I’ve been SO BAD about posting this week. It’s because I’m an idiot and I tried to do NaNoWriMo without a full outline even though I know better.

Nano is easy if you do it exactly right, and impossible if you do it even a bit wrong, I have found.

On day 10 I scrapped the whole thing, wrote an outline, and am now attempting to catch up. That’s 2000+ words per day now to end up with a full 50,000 word draft at the end of it. I’m still keeping the old words in the count for morale, but I’m not sure it’s working… Morale is low today.  Yesterday morale was high, though. Ugh.

So: Can’t talk, must Nano.

In the mean time, here’s an excerpt of the good portion. And a link to my Pinterest mood board for the thing so you can see what I’m working on is here: .

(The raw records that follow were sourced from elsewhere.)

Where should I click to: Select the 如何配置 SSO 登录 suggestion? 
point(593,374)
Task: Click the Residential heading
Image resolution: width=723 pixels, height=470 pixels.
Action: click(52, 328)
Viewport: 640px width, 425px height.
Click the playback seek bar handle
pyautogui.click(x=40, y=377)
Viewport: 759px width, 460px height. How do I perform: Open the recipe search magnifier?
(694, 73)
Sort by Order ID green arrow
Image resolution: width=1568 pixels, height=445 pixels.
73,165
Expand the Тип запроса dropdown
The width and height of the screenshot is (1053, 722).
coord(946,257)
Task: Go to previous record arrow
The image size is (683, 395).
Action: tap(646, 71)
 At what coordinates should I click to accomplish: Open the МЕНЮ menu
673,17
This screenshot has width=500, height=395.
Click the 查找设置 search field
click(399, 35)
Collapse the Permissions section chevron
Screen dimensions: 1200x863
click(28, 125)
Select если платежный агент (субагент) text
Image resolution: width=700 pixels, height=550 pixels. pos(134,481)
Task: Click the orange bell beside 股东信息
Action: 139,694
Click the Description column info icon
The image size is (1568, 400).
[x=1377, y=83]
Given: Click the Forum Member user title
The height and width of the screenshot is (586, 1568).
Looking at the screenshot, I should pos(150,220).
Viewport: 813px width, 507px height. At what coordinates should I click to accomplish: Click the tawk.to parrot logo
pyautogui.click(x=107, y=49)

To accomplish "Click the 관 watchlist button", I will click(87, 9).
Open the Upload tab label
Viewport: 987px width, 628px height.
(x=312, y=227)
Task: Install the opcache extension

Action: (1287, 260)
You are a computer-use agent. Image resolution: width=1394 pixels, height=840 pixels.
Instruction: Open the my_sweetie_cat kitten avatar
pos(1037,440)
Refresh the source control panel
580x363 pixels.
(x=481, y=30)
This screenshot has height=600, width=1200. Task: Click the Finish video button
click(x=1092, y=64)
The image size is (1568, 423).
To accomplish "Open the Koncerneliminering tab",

I was just dragging the gate over the sandy roadway, preparing to click the lock together, when he stepped out of the trees.

I say “he” because he stood upright as a human would, on two cloven feet.  His bottom half was wooly, but his top was human.  He wore a leather bomber jacket and a knit cap with horns peeking through, and he looked for all the world at first like a cheeky fisherman, the sort who loitered down at the docks.  Only the cheeky fishermen down by the docks had either turned soldier or weren’t young.

“Hey!” he said.

I’m afraid I startled, and dropped the padlock into the dust.  I stood.

“Yes?” I said, slowly.

“Yourn the newest witch, right?”

“No,” I said.  “I mean, I live in the house, but I’m not a witch or anything.  I can’t do magic.”

He scoffed at me.  “Anyone can do magic, even you mortal folk.  That isn’t what I’m talking about.  You’ve taken Her place, haven’t you?”

“Gran’s?  Vega Gay?”

“That’s the one,” he said.

“I don’t know.  I guess I have,” I said.

“Then yourn the new witch.” He nodded at me.

“Can I help you?” I said.

“No, but maybe I can help you.  This time it’s free.  Next time it’ll cost ya.”

“I don’t know what you could possibly tell me at this point…”

“They’re meetin’,” he said.  “That’s wha’ I came to tell ya.  On Samhain, they’re meetin’.”

“Who?” I said.

“Who… as if ya didn’t know.  Them.  The Fae-folk.  The little people.  The Winter court.  Haven’t elected a king in years, but they’re going to.  Thought you’d like to know.”

“What’ll it cost me?” I said.


“Next time.  What will it cost me?”

“A chocolate bar,” he said.  “Maybe two.  Depends on the information I got.”

“Sure,” I said.  “Sure…”

“Nice doing business with ya,” he said.  And then he turned and swaggered off into the forest again.